How we use logs in production
Note: This blog post is aimed at developers. You're free to read it, but it does get quite technical.
Most developers would agree that having access to logs on your production server is to great benefit, but it seems like a guide on how a good logging system should work doesn't exist out in the wild. Today I want to take a quick look at how I went from scrolling endlessly on a console in screen, to using Node.JS libraries to provide excellent support as well as the option to expand out in the future.
When I first launched my application, and much like with most projects, I wasn't sure if the idea would take off or if I'd even be working on it in the next few weeks. MCJukebox was running on a shared VPS (from the OVH SSD range) and logs were basic. I tried to avoid them, as it was easier to recreate the issue locally, but if I did need to take a look at the logs I simply scrolled up on the screen until I found the request in question. It worked, but there were some serious downsides. It wouldn't scale, as I was working rather than the server. I also had to assume that something would end up in the console, and if I hadn't logged enough information then my chances of fixing the bug would rapidly decrease. I needed something better and after some research, settled on Bunyan.

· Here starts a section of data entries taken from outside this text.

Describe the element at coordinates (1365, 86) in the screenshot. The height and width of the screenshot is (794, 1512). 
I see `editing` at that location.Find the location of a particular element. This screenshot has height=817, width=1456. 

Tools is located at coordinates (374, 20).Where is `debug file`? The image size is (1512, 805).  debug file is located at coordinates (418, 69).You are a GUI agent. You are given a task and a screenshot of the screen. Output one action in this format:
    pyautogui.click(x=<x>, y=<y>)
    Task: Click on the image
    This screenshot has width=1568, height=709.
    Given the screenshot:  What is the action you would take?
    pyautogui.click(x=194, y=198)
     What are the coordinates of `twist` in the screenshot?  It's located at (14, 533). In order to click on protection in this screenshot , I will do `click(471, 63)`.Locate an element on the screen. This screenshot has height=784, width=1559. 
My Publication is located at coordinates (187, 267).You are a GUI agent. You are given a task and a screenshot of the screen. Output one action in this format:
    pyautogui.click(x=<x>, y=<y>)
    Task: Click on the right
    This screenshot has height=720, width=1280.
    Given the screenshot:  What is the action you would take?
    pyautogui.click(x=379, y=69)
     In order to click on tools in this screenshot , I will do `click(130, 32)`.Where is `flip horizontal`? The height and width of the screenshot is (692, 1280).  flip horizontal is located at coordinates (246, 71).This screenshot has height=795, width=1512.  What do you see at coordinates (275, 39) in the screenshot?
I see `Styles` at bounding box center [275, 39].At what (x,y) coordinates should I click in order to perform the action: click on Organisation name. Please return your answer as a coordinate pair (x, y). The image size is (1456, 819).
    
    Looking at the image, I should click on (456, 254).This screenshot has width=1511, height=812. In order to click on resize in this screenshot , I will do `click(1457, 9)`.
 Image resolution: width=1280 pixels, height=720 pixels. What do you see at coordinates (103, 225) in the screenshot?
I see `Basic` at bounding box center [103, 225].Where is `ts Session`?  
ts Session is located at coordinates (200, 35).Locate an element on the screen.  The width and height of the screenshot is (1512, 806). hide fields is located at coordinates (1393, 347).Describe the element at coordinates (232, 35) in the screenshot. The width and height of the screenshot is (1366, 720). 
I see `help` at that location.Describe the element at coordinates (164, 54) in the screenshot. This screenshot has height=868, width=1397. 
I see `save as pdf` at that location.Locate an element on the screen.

To describe it simply, Bunyan allows for logs to be sent with different priorities and you can define different streams which listen out for only logs above a certain level. For example, the setup we use sends everything above the 'info' level, including error and fatal straight to stdout. Here's a look at starting up the application, with Redis intentionally blocked. This makes finding out what has gone wrong in production really easy - just open up the screen and all you'll see is what matters. We've also configured two additional streams. The debug.log file stores everything which has happened in the last three days, in a very verbose form so that if a customer contacts us with an issue we can take a look at exactly what happened. I'm also personally a fan of Pushover, an app which sends me push notifications using an API, and so another stream will ping my phone if anything enters the 'error' level.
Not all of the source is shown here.